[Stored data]
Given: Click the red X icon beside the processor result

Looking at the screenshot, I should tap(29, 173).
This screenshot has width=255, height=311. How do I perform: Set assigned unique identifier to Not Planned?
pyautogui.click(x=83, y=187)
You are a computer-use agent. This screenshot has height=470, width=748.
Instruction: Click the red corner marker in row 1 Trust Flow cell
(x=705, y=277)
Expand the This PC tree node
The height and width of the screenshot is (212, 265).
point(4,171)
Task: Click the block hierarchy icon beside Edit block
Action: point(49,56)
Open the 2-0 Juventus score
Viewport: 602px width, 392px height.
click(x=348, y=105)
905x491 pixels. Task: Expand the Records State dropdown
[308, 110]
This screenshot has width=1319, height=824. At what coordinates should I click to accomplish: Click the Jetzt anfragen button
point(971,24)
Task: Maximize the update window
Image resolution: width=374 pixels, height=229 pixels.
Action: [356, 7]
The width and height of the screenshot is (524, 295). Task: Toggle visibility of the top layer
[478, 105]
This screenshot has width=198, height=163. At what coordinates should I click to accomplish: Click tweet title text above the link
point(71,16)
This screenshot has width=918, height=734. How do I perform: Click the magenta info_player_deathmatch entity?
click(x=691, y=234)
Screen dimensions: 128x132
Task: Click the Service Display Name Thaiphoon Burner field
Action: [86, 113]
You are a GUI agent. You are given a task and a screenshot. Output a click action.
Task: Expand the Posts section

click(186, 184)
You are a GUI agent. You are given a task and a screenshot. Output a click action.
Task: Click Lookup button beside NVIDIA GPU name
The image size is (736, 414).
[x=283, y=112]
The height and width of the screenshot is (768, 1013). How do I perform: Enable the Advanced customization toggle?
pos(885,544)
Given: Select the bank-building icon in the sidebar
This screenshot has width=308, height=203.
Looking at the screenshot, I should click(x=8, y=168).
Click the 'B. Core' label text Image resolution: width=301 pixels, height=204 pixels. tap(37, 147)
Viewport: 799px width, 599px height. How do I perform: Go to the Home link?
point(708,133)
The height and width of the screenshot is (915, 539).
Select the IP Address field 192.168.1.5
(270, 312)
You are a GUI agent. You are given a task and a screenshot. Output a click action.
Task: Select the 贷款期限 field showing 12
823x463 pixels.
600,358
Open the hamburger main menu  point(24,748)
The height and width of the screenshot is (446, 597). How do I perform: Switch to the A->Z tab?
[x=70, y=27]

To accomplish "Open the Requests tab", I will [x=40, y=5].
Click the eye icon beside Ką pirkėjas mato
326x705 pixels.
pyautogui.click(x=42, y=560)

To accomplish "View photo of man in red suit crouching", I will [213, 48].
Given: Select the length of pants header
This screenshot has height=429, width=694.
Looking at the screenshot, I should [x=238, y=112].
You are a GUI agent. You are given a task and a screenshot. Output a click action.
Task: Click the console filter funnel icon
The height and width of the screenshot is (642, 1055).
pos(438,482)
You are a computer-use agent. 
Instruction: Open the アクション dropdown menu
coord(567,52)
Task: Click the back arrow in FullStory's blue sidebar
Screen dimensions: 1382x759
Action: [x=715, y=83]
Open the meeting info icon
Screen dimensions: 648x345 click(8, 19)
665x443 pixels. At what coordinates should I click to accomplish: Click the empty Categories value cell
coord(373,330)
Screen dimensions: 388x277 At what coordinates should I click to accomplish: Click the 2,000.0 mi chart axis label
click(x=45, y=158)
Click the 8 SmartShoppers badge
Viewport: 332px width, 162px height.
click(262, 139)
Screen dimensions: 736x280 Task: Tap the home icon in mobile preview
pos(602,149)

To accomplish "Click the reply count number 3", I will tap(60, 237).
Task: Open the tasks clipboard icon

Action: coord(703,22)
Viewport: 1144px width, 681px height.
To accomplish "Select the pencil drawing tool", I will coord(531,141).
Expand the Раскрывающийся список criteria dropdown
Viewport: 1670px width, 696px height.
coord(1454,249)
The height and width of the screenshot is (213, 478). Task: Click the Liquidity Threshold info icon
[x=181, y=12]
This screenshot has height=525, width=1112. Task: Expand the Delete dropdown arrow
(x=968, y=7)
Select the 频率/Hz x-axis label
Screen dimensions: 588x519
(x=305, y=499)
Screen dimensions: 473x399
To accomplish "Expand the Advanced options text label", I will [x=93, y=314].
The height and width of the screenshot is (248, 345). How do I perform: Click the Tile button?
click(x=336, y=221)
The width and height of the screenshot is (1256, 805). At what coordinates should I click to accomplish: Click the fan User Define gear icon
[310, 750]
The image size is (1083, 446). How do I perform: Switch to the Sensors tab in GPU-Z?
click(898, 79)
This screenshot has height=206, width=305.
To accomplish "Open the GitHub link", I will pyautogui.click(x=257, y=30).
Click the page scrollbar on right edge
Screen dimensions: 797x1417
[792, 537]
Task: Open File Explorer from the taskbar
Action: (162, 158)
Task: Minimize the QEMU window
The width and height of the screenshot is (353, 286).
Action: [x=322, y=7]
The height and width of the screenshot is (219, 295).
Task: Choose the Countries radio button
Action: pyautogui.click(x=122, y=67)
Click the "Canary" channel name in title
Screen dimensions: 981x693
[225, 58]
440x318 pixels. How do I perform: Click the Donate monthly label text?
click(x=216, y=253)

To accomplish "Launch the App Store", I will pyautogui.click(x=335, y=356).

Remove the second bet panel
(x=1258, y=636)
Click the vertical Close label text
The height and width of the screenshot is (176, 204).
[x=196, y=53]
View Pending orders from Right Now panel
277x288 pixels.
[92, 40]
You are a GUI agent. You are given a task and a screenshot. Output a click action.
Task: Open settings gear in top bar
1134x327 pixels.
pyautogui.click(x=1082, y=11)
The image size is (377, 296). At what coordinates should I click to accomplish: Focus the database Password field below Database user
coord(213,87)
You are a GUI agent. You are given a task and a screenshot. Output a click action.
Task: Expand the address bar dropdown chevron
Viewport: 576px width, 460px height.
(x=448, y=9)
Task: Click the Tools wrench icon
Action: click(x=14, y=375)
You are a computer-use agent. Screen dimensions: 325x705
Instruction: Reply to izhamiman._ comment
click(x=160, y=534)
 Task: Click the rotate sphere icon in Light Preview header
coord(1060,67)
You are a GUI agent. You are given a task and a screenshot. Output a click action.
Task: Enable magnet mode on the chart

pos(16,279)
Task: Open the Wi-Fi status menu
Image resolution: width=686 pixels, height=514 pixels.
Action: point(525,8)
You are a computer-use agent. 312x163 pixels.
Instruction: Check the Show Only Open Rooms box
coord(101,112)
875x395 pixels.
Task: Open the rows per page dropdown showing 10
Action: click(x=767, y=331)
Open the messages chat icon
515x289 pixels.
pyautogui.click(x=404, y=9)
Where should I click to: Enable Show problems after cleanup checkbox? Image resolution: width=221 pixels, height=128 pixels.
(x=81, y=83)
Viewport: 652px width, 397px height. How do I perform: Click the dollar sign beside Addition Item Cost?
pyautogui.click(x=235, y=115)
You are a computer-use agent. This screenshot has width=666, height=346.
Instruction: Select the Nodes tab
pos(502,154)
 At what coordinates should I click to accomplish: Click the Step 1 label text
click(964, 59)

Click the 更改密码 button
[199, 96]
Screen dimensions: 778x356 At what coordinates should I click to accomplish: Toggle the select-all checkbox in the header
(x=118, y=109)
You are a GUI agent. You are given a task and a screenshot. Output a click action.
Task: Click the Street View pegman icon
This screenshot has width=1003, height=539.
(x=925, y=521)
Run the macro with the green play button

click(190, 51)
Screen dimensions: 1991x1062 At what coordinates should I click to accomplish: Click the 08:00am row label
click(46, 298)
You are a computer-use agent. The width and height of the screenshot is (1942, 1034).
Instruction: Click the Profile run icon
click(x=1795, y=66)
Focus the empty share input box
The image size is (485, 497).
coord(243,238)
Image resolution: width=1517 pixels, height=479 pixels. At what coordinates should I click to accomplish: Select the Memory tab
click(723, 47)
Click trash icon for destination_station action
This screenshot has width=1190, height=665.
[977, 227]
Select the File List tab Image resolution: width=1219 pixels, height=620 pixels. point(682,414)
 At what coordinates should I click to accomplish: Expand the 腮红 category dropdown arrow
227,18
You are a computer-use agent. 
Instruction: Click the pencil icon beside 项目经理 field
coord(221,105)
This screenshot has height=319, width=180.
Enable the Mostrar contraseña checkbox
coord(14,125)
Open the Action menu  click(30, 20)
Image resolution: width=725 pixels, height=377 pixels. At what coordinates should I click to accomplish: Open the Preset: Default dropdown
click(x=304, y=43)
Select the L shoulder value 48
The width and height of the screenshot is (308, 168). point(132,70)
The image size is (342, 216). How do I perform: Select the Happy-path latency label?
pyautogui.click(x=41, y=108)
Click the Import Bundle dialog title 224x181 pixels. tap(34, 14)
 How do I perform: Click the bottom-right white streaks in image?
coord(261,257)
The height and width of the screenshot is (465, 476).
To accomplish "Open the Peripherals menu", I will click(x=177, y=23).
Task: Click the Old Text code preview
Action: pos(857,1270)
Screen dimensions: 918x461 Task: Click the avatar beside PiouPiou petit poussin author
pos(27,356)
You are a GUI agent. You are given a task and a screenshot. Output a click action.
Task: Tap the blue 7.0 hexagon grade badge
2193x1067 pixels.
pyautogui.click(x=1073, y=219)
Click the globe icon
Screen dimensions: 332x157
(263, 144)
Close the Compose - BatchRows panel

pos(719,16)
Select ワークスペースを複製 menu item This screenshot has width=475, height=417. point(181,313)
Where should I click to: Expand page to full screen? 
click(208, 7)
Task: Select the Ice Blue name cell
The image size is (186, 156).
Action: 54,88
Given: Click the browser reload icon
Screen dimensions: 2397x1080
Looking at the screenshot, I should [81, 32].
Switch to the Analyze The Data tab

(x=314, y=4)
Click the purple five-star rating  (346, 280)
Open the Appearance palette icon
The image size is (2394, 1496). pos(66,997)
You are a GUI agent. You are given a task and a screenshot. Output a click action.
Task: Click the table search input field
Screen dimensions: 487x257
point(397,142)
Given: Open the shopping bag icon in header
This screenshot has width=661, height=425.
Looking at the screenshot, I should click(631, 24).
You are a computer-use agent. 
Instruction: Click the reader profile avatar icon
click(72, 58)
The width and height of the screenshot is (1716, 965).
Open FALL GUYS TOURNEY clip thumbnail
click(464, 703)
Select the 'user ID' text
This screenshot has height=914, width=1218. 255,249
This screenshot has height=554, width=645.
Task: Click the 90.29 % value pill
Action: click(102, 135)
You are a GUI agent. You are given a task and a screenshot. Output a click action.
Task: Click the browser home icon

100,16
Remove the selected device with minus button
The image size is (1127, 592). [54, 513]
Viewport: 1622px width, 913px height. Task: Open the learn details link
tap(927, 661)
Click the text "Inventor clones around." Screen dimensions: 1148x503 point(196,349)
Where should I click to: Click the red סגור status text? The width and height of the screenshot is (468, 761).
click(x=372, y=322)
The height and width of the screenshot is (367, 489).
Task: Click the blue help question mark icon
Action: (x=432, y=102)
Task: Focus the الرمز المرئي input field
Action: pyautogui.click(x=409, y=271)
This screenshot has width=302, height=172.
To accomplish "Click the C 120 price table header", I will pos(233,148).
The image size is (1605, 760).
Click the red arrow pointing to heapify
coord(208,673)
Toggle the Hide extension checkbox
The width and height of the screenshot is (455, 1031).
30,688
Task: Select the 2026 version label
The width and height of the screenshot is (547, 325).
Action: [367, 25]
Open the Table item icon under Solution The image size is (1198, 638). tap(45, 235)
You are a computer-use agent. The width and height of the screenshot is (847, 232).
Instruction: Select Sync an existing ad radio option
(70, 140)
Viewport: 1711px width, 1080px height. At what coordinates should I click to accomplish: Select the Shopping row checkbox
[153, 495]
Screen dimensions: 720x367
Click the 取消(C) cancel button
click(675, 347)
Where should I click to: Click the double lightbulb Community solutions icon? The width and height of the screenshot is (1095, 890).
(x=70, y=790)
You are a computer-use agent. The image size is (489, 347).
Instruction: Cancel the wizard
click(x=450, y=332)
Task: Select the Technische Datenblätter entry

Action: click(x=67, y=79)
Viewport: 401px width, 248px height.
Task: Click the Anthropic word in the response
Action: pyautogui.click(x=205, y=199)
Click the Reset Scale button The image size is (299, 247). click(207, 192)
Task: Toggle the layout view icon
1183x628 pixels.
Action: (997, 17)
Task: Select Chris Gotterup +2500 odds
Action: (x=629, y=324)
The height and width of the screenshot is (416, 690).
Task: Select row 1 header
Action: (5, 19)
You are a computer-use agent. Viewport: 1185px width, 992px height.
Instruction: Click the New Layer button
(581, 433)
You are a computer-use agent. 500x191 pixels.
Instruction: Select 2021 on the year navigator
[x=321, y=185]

Task goal: State how many lines in the stored data above contain the string "window", treating uppercase and lowercase as different. Give only the number.

The solution: 2